## MATERIALS PROVIDED

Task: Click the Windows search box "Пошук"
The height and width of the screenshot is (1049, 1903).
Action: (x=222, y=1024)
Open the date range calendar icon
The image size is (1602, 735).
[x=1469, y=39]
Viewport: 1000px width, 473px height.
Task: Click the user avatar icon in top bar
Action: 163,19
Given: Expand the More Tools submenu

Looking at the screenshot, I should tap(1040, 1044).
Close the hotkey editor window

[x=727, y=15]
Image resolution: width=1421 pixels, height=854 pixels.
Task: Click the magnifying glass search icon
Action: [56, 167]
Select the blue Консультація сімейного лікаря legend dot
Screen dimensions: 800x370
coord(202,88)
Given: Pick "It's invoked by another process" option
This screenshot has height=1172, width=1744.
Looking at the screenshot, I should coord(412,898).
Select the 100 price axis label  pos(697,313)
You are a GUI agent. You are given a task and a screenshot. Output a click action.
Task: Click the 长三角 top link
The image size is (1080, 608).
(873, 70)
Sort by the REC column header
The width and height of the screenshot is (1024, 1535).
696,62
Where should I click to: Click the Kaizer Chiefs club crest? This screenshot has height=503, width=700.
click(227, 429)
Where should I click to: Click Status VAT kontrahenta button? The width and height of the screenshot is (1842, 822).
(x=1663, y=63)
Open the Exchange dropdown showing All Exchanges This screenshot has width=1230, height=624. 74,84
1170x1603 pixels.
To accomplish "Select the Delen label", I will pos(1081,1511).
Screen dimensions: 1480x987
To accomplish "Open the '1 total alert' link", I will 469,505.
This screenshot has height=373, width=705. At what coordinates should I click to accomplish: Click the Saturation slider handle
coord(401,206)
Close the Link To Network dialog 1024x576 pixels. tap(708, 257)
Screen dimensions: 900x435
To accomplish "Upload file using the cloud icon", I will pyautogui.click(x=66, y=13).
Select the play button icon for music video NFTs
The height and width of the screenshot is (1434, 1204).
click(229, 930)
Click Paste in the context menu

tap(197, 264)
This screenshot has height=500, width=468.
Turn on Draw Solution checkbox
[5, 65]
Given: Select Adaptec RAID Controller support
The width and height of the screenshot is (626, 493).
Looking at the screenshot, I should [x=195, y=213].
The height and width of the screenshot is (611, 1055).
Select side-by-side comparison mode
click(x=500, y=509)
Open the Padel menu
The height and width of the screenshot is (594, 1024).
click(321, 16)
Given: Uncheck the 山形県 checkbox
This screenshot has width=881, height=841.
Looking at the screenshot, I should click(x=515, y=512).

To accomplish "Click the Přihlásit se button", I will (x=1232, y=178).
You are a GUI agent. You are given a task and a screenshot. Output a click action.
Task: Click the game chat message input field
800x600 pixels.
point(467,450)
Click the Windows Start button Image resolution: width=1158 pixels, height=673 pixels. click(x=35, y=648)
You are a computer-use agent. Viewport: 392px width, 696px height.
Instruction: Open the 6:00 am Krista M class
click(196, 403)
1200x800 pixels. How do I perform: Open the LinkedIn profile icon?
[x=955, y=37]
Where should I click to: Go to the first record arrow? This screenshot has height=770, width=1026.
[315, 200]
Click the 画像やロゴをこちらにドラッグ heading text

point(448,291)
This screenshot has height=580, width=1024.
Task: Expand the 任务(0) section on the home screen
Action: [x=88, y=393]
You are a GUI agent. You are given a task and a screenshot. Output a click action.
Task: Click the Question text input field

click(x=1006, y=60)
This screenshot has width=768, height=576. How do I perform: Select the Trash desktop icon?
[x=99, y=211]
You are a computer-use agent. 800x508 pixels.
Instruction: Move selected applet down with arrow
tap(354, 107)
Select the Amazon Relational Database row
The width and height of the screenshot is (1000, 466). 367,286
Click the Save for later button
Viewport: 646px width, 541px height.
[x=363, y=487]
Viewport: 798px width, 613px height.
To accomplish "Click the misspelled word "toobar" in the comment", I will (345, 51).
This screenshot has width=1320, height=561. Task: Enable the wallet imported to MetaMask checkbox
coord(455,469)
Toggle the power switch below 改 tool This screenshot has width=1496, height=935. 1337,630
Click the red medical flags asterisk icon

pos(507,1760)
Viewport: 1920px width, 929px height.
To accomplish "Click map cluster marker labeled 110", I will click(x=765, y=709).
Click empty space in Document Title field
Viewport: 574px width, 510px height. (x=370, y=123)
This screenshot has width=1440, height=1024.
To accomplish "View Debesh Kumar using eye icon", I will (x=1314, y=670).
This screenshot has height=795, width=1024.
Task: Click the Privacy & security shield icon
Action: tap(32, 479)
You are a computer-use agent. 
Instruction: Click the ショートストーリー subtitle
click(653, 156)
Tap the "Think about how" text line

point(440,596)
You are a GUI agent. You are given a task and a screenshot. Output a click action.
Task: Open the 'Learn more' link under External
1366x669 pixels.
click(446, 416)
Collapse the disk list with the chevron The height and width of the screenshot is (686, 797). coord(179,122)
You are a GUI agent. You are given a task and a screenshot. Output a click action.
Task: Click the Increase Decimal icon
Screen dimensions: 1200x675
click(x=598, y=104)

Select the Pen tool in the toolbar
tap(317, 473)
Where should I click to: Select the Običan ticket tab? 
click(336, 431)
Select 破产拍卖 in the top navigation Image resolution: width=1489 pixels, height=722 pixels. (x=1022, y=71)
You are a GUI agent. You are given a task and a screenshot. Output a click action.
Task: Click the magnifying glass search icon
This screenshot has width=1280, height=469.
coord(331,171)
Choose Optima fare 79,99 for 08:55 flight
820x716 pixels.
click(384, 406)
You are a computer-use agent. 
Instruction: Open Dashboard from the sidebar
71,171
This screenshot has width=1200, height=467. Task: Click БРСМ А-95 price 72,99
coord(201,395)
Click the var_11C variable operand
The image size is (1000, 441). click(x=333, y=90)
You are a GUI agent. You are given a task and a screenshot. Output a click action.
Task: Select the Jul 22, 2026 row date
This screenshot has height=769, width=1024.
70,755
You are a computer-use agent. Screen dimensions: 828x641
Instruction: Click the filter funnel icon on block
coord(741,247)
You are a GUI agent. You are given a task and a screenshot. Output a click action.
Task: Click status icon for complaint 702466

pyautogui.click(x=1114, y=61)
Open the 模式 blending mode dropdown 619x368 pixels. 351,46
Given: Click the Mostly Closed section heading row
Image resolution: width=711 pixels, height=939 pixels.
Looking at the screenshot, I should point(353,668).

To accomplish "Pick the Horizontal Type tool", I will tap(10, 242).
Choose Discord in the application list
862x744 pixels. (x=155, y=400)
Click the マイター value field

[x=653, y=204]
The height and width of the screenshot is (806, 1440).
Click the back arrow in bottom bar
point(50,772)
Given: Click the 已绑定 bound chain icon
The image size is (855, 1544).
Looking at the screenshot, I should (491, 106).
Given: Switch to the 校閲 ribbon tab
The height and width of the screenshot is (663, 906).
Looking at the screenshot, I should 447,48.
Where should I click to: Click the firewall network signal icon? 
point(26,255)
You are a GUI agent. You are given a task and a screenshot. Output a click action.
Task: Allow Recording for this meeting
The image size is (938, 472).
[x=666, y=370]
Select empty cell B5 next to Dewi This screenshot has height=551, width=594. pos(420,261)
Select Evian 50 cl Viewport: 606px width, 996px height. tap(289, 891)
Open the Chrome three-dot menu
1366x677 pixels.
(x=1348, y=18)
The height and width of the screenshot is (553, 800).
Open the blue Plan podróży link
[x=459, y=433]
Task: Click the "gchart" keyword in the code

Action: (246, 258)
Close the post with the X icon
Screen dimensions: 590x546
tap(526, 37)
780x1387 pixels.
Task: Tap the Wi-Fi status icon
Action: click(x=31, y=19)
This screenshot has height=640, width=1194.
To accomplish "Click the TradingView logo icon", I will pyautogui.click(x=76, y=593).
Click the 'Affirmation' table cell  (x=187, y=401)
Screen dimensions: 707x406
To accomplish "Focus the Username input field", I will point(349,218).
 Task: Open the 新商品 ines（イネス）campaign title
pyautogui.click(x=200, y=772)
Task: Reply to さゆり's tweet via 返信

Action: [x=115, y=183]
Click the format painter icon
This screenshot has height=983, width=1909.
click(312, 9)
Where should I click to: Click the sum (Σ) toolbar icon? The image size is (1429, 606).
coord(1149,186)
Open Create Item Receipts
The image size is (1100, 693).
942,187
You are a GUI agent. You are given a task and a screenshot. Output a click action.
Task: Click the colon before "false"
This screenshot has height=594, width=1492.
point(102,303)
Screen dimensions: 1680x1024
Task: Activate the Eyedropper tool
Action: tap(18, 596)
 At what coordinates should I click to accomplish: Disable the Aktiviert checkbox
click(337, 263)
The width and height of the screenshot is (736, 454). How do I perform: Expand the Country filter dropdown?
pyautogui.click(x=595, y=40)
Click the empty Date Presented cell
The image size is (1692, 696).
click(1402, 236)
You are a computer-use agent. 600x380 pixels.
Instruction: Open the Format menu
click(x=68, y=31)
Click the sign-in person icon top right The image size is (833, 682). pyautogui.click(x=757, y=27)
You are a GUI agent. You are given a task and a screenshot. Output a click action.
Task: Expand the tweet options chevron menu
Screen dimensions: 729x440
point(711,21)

## PROBLEM DESCRIPTION
Restate word for word the lines of the data above, starting at the line containing "Click the var_11C variable operand" and ending at the line containing "You are a computer-use agent. Screen", both included, and nothing more.

## RESPONSE TO THIS EXERCISE
Click the var_11C variable operand
The image size is (1000, 441). click(x=333, y=90)
You are a GUI agent. You are given a task and a screenshot. Output a click action.
Task: Select the Jul 22, 2026 row date
This screenshot has height=769, width=1024.
70,755
You are a computer-use agent. Screen dimensions: 828x641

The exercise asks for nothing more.